Raahat, tell us a bit about yourself and your background. What does a day in your life look like?
Well, I’m a PhD research scholar, currently working in Panjab University, Chandigarh, India. I’m actually writing my thesis these days! I have an academic background (bachelor’s, master’s, PhD… the usual).A typical day in my life consists of research, more research, writing about the research, some more research, and talking to other colleagues about their research (boring… I know!). I do however enjoy several other non-research related pursuits, but I guess I’ll mention those in the response to the final question.
What was it that first sparked your interest in digital forensics?
I happened upon this research area purely by chance. I was looking for an interesting research problem to take up for my PhD and I started reading the literature pertaining to a research field called video content analysis. That particular research area basically deals with automatic analysis of videos to detect and determine temporal and spatial events; it includes functionalities like motion detection, flame and smoke detection, shape recognition, face recognition, number place detection, object tracking, and such. It was through the study of that literature that I came across the topic of video tamper and forgery detection, and once I did, I never moved on to anything else. I decided then and there that this was the research field I was looking for all along.
You're passionate about video forensics in particular: why is this such an important area of investigation?

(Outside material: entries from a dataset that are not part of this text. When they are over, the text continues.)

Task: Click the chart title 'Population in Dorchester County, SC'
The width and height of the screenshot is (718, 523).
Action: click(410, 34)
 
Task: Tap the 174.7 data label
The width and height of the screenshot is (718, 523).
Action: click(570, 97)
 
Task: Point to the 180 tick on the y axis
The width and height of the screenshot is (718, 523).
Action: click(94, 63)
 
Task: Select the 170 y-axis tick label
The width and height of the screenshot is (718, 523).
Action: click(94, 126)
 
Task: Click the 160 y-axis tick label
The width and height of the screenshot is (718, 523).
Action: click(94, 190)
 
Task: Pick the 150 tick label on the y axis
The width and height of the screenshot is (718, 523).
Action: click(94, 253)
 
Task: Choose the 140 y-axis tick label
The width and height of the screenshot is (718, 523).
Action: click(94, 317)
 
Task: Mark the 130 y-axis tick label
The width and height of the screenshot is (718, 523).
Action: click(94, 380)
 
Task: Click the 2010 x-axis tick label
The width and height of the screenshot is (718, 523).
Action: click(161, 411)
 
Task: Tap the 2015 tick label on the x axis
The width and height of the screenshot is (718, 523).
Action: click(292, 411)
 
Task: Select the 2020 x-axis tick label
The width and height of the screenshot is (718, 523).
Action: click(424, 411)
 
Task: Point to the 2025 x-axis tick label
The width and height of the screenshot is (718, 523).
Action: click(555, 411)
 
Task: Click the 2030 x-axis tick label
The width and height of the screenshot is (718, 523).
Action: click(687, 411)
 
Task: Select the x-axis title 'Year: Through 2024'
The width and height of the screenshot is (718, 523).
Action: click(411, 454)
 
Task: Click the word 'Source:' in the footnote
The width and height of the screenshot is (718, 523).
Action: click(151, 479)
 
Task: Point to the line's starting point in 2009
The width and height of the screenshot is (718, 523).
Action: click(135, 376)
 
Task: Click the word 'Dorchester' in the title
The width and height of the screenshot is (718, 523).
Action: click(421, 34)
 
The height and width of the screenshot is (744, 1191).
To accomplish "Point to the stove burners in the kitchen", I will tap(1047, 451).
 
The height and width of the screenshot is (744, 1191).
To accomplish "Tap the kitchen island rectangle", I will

As mediums of information, videos are especially privileged. They provide an unmitigated eyewitness account of an event, and it is this power of description that leads us to use them in an evidentiary capacity for making numerous critical decisions and judgments with long-term consequences in highly sensitive areas like politics, journalism, civil and criminal investigations and litigations, surveillance, and military and intelligence operations. Now, in all these areas, video evidence is considered particularly persuasive, which, as it turns out, is not without its dangers, because as influential as it may be, video evidence is neither self–proving nor necessarily true.
Video data, especially digital video data, is inherently prone to conscious semantic manipulations; by altering a handful of pixels, one can essentially alter the version of “reality” presented by a video. So, to use the evidence of videos safely and with reasonable conviction, it becomes essential to first ascertain that this video has not undergone any kind of content modification operation that could have altered the meaning conveyed by it, thereby causing it to become an inaccurate representation of the event of interest, because in a situation where reliance on video evidence is unavoidable, dependence on untrustworthy evidence could be detrimental.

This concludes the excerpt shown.